(Available records begins)

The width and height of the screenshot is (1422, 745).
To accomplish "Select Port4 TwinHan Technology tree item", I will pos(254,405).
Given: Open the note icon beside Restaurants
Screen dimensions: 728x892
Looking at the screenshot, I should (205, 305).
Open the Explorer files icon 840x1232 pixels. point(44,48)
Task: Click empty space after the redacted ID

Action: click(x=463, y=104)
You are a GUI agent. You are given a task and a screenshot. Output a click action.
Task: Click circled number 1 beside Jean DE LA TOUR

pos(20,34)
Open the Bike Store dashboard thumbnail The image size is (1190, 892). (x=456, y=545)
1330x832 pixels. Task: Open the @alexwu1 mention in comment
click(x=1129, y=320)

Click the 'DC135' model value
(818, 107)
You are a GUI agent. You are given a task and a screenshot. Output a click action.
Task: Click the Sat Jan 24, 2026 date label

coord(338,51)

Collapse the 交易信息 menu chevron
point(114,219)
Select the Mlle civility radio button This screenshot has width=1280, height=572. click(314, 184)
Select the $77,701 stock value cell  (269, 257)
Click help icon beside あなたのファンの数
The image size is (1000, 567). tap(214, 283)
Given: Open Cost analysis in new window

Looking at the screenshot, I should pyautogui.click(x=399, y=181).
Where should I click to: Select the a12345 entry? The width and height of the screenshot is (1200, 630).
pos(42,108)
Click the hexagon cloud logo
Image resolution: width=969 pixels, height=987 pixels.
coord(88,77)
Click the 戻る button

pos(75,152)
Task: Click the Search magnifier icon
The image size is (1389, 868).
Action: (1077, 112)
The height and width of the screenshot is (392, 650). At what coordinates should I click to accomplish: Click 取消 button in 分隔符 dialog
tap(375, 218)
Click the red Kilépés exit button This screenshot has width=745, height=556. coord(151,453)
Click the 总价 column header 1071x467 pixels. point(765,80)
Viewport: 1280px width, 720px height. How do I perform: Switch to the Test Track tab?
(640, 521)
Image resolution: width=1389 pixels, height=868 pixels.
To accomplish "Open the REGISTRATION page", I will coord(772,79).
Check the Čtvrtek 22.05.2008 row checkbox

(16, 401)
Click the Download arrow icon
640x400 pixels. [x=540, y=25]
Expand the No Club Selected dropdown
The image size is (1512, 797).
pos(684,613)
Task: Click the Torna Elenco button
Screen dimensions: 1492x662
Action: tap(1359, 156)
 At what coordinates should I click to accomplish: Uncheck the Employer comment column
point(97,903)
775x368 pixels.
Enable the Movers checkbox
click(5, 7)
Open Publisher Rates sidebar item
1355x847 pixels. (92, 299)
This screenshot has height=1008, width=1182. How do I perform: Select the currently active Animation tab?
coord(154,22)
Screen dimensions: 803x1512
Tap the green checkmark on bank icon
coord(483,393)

(Available records ends)

What the task requires: Report back each line in the material above that contains the string "will".

Task result:
To accomplish "Select Port4 TwinHan Technology tree item", I will pos(254,405).
To accomplish "Open the REGISTRATION page", I will coord(772,79).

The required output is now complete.